France has long positioned itself as a key diplomatic actor in Lebanon, with which it has deep historical ties.
But Mr Bonnafont acknowledged that international efforts to support Lebanon have fallen short, even as new initiatives are being prepared.
“One cannot simply say that nothing was done,” he said. “A lot more had to be done. A lot more was being prepared, and a lot more will have to be done whenever the situation allows.”
Still, he argued that the current military escalation offers no viable path forward.
Hezbollah’s tactics, he said, place civilians at disproportionate risk while accelerating the country’s destruction.
“It is clear for us that the present military escalation is not the solution,” he said. “Hezbollah is conducting asymmetric hostilities in which civilians are the first to pay the price, and Hezbollah doesn’t care about the price that civilians pay, or the destruction that the country is suffering.”
Lebanon’s government, he noted, has taken steps that could mark a turning point in the country’s modern history.
Officials have formally called for Hezbollah’s disarmament and moved to classify its military activities as illegal, a decision Mr Bonnafont described as “historic”.
“This means the Lebanese government wants the country to be freed from militias,” he said. “And this is a basic of the sovereignty of a state.”

He also pointed to signals from Lebanon’s leadership suggesting a potential diplomatic shift. President Joseph Aoun, he said, has expressed openness to direct talks with Israel, a prospect that would have been unthinkable just a few years ago.
“There is a decision expressed by President Aoun himself that he wants direct discussions with Israel,” Mr Bonnafont said. “And you know, as well as me, this is also a shift of historic importance.”
Such talks, he suggested, could lay the groundwork for a more stable arrangement between the two countries, centred on mutual recognition of sovereignty and territorial integrity.
“This is the key for us,” he said.
At the same time, Mr Bonnafont pushed back against Israeli rhetoric suggesting the possibility of territorial changes in southern Lebanon, stressing that the country’s borders must remain inviolable.

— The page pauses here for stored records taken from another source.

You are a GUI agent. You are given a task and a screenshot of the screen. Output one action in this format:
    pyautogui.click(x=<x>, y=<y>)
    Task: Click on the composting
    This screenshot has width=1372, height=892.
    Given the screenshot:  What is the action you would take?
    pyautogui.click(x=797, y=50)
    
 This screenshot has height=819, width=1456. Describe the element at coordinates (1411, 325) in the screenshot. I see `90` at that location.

“Lebanon is a state with a territory,” he said. “This territory must be integrally guaranteed, and peace between Israel and Lebanon will come with full respect of the territorial integrity of Lebanon.”
Whether it can do so, Mr Bonnafont suggested, will depend not only on internal political will but also on sustained international backing and a de-escalation of the conflict that has once again placed the country at the centre of a volatile regional struggle.